Reason magazine offers its suggestions on how to reduce government. I wish we'd do the same. Maybe Maclean's should do it since they seem to possess a set of balls.
Of course, I'd like to hear from my Yankee friends on this subject.
Just a couple of thoughts:
On the Davis-Bacon bill:
"For nearly 80 years, contractors working on federally funded construction projects have been forced to pay their workers artificially inflated wages that rip off American taxpayers while lining the pockets of organized labor."
Wow. Sounds exactly like here in Quebec. At least Americans are debating it - even if they idiotically charge each other with racism. The discussion is out there. Here, the second we bring something up it's a "vicious attack on Quebec" thus slashing what could be a meaningful debate.
On the economic front, despite what some respected economists say, I just don't see enough evidence that suggests stimulus did what it's claimed to have done. Namely, increase jobs and save the economy from the "brink." I suppose it all depends where you think the "brink" was.

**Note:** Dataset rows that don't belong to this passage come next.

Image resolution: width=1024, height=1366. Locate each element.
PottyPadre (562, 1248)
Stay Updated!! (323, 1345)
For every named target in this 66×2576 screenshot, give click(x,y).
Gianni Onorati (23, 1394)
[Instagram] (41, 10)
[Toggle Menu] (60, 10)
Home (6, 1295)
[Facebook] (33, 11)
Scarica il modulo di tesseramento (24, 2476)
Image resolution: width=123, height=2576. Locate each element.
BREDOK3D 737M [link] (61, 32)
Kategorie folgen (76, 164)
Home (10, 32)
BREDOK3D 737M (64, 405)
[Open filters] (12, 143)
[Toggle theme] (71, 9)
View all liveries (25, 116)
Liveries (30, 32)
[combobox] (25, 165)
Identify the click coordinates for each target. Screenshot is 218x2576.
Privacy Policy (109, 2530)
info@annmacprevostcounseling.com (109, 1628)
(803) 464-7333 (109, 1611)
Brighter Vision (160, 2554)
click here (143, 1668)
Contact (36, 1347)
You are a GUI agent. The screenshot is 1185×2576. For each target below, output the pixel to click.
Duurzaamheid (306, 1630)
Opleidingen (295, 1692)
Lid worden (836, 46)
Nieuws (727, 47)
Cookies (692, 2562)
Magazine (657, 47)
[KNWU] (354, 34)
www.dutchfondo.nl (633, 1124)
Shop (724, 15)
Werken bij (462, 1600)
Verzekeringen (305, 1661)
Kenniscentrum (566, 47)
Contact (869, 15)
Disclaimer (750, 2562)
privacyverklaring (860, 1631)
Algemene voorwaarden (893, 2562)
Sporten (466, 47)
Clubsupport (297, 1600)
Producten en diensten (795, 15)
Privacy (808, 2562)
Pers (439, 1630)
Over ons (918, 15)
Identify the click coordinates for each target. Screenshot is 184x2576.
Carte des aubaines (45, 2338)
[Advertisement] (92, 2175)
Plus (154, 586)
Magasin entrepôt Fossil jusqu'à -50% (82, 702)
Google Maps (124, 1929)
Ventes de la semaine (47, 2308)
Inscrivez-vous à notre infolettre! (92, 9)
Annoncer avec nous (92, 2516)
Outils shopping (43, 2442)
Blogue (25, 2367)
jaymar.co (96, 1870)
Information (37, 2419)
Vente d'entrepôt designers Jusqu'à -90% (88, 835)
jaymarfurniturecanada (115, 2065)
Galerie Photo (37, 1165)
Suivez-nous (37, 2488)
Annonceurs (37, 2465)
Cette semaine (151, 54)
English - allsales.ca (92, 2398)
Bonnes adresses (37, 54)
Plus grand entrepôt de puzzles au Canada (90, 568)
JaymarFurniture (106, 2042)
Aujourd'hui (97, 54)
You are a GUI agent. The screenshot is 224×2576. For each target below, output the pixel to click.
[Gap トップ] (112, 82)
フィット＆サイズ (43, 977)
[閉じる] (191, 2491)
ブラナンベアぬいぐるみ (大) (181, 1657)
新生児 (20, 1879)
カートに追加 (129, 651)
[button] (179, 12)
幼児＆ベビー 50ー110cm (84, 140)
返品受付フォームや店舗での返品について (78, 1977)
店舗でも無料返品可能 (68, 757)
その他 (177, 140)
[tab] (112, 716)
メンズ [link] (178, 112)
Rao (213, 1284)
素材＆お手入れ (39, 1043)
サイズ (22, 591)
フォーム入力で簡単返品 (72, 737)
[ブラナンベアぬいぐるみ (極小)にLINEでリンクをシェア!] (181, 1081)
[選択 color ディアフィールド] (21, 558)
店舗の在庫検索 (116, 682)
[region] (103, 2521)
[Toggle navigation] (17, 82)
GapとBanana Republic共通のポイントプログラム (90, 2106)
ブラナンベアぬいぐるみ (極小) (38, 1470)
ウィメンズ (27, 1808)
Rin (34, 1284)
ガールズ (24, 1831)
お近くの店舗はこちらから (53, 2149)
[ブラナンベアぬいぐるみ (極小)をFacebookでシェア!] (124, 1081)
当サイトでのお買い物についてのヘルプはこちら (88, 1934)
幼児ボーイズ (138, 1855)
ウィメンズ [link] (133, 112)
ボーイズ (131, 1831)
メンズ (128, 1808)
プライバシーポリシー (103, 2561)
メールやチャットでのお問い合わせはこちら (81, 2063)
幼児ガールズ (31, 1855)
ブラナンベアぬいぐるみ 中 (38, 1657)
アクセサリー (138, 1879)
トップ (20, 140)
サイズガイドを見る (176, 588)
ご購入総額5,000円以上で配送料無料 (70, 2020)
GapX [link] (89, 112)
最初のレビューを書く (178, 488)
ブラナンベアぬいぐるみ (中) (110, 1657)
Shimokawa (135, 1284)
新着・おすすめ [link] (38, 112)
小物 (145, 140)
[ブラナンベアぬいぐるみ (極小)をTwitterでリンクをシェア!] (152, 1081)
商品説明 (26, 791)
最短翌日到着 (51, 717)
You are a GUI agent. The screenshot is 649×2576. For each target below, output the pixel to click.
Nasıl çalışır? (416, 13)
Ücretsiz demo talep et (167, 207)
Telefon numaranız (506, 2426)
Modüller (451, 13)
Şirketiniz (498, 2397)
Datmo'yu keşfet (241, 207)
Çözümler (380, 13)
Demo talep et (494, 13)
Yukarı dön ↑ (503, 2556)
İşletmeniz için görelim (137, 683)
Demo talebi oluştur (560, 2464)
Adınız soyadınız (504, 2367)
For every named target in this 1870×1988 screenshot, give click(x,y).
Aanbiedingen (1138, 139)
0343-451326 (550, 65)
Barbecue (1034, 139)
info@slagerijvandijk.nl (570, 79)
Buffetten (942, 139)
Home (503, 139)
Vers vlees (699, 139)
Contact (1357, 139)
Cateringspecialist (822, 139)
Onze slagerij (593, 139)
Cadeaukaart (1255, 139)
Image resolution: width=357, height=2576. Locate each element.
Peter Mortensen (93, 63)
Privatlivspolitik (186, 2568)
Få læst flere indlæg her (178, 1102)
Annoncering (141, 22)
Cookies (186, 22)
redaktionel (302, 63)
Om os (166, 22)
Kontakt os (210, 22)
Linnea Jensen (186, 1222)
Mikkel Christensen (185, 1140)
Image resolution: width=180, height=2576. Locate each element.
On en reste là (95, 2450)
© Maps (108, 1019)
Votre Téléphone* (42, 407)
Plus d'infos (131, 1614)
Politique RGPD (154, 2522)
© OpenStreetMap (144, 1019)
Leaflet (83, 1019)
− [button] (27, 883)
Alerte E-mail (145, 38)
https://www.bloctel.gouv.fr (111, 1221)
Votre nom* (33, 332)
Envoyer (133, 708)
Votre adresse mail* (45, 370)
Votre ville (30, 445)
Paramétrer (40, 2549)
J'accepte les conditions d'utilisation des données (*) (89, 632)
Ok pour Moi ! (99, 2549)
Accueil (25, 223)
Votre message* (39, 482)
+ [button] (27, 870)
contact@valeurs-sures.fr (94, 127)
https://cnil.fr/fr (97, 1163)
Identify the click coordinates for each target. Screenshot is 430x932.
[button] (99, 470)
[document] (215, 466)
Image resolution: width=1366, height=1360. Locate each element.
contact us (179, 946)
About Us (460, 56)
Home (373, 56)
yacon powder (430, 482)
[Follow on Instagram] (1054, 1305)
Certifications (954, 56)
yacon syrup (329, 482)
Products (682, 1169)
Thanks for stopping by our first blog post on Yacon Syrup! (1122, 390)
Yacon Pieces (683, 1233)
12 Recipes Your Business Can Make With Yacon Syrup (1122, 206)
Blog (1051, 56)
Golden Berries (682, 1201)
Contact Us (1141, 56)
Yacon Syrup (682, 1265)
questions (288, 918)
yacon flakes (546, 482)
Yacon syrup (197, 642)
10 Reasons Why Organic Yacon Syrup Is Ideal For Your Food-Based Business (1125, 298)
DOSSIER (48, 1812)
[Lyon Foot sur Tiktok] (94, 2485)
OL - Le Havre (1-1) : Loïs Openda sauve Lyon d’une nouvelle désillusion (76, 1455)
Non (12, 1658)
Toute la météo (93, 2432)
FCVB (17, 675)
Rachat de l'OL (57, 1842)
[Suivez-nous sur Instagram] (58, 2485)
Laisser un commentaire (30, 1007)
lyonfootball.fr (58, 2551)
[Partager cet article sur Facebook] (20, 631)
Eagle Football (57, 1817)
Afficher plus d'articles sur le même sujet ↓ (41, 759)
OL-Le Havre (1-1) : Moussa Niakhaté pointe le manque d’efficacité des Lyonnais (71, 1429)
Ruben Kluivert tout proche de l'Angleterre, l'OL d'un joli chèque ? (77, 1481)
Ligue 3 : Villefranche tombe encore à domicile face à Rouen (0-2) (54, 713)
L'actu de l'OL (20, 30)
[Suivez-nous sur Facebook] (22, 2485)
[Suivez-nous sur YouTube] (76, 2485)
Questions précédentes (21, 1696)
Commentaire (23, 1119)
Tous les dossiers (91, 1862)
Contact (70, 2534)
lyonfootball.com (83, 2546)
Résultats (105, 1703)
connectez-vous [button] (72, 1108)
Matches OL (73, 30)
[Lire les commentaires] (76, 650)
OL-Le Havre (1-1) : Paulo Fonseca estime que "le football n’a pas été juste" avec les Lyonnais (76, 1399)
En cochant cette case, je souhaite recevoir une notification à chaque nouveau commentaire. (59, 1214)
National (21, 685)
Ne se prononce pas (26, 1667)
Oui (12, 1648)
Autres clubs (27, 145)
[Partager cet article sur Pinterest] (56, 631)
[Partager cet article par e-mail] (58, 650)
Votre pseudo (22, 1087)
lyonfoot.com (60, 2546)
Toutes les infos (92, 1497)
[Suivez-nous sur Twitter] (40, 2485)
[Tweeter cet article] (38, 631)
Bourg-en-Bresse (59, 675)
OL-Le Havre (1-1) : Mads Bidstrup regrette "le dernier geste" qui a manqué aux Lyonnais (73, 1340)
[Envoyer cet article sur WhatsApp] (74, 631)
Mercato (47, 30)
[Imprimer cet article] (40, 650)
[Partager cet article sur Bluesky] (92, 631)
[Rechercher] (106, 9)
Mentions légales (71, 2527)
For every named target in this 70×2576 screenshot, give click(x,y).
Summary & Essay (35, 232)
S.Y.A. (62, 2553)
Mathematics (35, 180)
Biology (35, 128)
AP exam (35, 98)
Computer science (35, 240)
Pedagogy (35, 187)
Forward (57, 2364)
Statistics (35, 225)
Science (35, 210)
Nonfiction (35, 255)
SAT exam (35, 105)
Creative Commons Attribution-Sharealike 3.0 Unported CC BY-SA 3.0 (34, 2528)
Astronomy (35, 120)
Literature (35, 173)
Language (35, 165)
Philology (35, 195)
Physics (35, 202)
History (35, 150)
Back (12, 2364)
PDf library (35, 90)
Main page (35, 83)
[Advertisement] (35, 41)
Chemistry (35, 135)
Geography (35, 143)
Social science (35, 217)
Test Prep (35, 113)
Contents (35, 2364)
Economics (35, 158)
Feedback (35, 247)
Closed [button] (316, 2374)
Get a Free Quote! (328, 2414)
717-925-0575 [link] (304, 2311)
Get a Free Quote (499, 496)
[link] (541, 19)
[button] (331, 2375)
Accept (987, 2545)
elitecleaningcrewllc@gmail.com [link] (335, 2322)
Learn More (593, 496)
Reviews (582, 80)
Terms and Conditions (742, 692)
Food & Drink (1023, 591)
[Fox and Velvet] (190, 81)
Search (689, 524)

It's claimed jobs have been created (and from what I read there is a net job increase) yet the unemployment continues to rise. Equally ironic is the GDP - luckily - remains on the positive if not stable. But that doesn't mean it was thanks to the stimulus.
Now. About the Canadian welfare state. After talking to my buddy last night, I thought about the government and the show Hoarders. From the outside, the house looks normal. When you go in, you realize it's abnormal. "What. The. Frick?" you say to yourself.
Still. I left a comment on Skeptical Eye arguing given man's nature, we need the state if anything but as an arbitrator managing our virtues and vices. Its objective is to maintain and protect our basic rights and in some cases ensure the "general welfare" of its citizens. It's a contract.
However, I do feel that contract is now heavily in favor of the state. How far can the state go, say, with the "general welfare?" Does it mean it can control every facet of our lives?
Like in sports where in some eras the owners have the edge on the players (and vice-versa), as it stands, the government has the advantage. It has so many laws and department on its books it crossed the line of merely being a partner in society to one in which it dictates to citizens what it can and can't do.
"The more numerous the laws, the more corrupt the society" as our friend Tacitus once observed.
I would love to see how organically how some of these laws are born.